# Input for this task
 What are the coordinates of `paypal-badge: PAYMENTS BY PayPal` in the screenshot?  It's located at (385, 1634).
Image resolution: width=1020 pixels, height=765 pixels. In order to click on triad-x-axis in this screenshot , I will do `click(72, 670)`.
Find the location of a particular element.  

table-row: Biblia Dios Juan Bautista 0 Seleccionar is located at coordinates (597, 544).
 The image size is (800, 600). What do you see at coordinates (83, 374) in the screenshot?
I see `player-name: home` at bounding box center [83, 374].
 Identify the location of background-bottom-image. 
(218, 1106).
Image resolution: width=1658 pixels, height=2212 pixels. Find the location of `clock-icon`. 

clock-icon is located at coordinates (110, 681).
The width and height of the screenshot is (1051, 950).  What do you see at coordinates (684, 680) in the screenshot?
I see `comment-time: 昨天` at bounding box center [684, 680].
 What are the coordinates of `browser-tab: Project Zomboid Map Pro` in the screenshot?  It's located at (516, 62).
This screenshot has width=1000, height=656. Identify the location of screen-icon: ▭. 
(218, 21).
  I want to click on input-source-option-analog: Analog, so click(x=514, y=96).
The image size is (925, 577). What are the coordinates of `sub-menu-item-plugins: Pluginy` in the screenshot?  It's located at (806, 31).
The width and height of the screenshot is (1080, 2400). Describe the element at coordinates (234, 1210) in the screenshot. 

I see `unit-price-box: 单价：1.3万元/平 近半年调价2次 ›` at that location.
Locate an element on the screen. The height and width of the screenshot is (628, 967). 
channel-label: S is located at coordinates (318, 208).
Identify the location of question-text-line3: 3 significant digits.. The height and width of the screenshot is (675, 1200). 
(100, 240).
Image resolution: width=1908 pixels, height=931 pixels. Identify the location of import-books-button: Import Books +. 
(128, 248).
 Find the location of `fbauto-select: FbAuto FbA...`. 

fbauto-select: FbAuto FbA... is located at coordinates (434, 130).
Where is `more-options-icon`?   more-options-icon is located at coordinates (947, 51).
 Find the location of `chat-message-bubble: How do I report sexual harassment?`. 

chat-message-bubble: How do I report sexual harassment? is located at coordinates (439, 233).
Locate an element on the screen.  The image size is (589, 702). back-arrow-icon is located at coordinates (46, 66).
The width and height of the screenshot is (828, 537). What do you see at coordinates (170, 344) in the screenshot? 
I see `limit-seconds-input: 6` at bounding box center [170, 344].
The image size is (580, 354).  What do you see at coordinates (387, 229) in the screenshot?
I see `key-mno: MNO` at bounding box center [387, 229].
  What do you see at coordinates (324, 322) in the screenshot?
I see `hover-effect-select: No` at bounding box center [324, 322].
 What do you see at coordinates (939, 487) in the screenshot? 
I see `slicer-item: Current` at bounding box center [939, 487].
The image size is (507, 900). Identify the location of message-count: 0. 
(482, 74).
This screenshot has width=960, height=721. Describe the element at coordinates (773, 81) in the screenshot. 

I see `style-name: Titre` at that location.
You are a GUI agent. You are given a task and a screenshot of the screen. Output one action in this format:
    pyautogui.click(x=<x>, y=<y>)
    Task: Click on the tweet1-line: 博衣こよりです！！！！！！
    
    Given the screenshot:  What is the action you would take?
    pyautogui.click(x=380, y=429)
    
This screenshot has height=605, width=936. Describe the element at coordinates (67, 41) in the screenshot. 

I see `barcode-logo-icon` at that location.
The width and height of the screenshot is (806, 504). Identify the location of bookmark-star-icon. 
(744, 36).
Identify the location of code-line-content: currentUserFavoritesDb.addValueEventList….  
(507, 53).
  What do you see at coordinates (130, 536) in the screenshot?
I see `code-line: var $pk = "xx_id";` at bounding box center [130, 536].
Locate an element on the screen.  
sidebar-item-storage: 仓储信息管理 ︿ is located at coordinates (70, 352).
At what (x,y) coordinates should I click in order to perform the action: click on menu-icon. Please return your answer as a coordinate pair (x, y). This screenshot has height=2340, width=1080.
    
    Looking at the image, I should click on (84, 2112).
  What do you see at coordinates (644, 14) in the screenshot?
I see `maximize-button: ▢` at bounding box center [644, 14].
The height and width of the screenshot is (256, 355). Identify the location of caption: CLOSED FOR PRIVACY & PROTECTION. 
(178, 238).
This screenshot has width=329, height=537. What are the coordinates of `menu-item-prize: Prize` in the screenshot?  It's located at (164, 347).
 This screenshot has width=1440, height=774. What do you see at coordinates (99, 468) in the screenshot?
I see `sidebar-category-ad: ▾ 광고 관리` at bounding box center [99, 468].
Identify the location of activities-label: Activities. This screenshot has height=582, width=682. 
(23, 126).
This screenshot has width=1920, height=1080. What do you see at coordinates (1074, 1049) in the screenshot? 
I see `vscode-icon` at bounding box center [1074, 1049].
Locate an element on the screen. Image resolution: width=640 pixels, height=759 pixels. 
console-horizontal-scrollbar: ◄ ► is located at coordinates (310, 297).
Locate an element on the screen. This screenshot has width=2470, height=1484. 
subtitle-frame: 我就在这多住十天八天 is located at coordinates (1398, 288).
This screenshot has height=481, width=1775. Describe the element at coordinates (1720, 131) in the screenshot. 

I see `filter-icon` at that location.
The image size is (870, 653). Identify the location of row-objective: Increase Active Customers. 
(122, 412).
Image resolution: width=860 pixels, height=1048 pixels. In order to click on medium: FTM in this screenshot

# Request
Recast the lines of the records above as a JSON list of strings, one string per line and no blank lines. Begin at the line that has "The height and width of the screenshot is (256, 355)." and stop after the line that has "center [1074, 1049].".

# Solution for this exercise
[
  "The height and width of the screenshot is (256, 355). Identify the location of caption: CLOSED FOR PRIVACY & PROTECTION. ",
  "(178, 238).",
  "This screenshot has width=329, height=537. What are the coordinates of `menu-item-prize: Prize` in the screenshot?  It's located at (164, 347).",
  " This screenshot has width=1440, height=774. What do you see at coordinates (99, 468) in the screenshot?",
  "I see `sidebar-category-ad: ▾ 광고 관리` at bounding box center [99, 468].",
  "Identify the location of activities-label: Activities. This screenshot has height=582, width=682. ",
  "(23, 126).",
  "This screenshot has width=1920, height=1080. What do you see at coordinates (1074, 1049) in the screenshot? ",
  "I see `vscode-icon` at bounding box center [1074, 1049]."
]